In economics, the marginal product (also known as marginal physical product) is the increase in output that results from adding one more unit of a particular input, such as labor or capital, while holding all other inputs constant. The average product (also known as average physical product) is the total output divided by the number of units of a particular input used.

To find the marginal product, we can use the following formula:

Marginal product = Change in total output / Change in the number of units of a particular input

For example, suppose a factory produces 100 units of a product with 10 units of labor and 5 units of capital. If the factory adds one more unit of labor and keeps the capital constant, and as a result, the total output increases to 105 units, the marginal product of labor would be:

Marginal product of labor = (105 units - 100 units) / (1 unit) = 5 units

On the other hand, to find the average product, we can use the following formula:

Average product = Total output / Number of units of a particular input

Continuing with the previous example, the average product of labor would be:

Average product of labor = 100 units / 10 units = 10 units

It's important to note that the marginal product curve usually starts at its maximum and then declines as more units of a particular input are added. This happens because there are usually diminishing returns to a particular input, which means that each additional unit of the input adds less output than the previous one. On the other hand, the average product curve starts at a low level and then increases until it reaches a maximum before it starts decreasing.
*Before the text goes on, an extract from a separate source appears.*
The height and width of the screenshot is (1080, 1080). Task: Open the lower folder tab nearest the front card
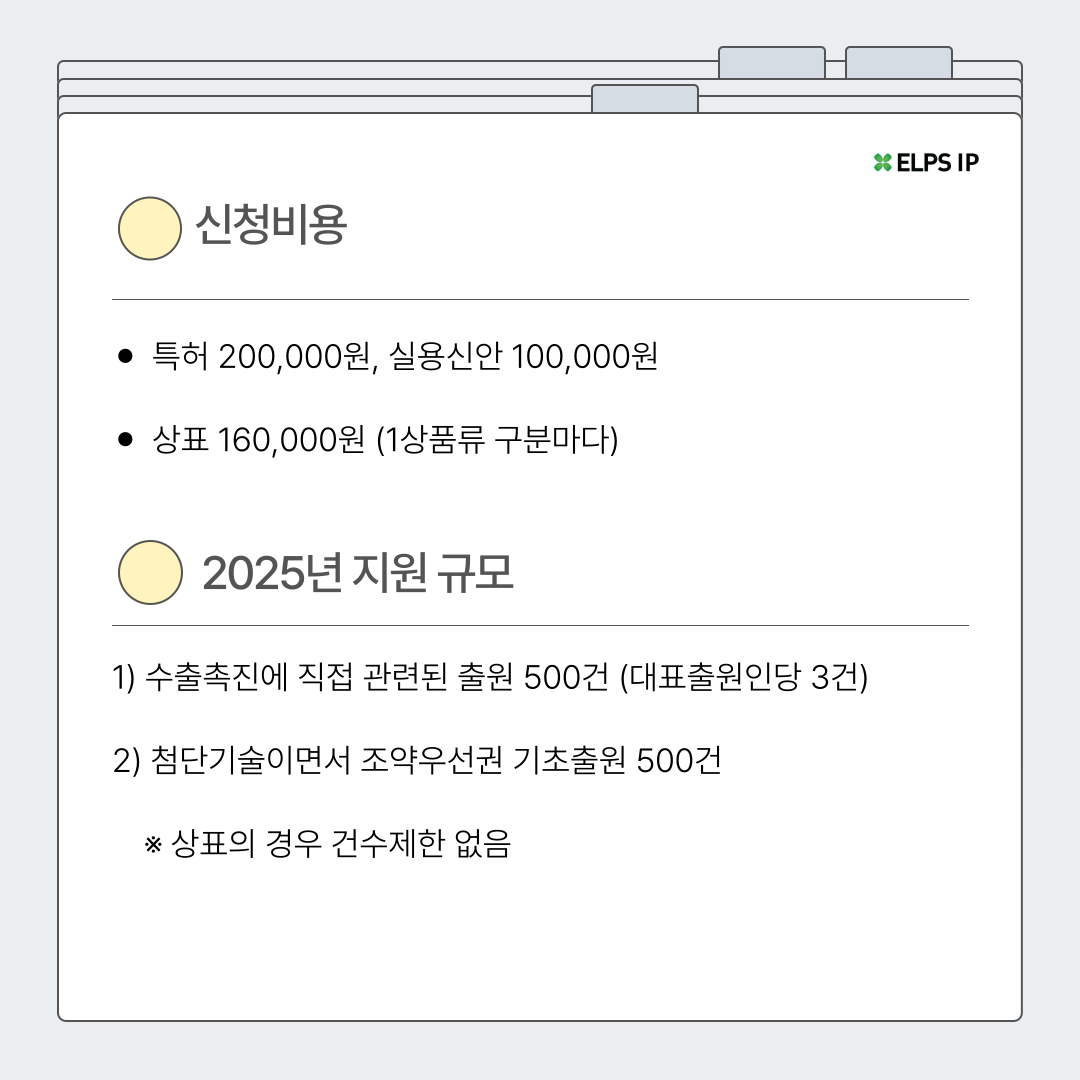pos(644,99)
To understand the relationship between marginal and average product, we can look at the following example:

Suppose a farmer has a piece of land where he grows crops. At first, the farmer uses only a few units of labor and the total output is low. As the farmer adds more units of labor, the total output increases, and so does the marginal product of labor. However, since the total output is still low, the average product of labor is also low. As the farmer keeps adding more units of labor, the total output keeps increasing, and so does the marginal product of labor. At some point, the marginal product of labor starts decreasing, but the total output is still increasing, so the average product of labor keeps increasing. Finally, the marginal product of labor becomes negative, which means that adding one more unit of labor would decrease the total output. At this point, the average product of labor starts decreasing as well.

In conclusion, the marginal product measures the increase in output resulting from adding one more unit of a particular input, while the average product measures the total output divided by the number of units of a particular input used. Understanding these concepts can help managers and policymakers make informed decisions about how to allocate resources and increase productivity.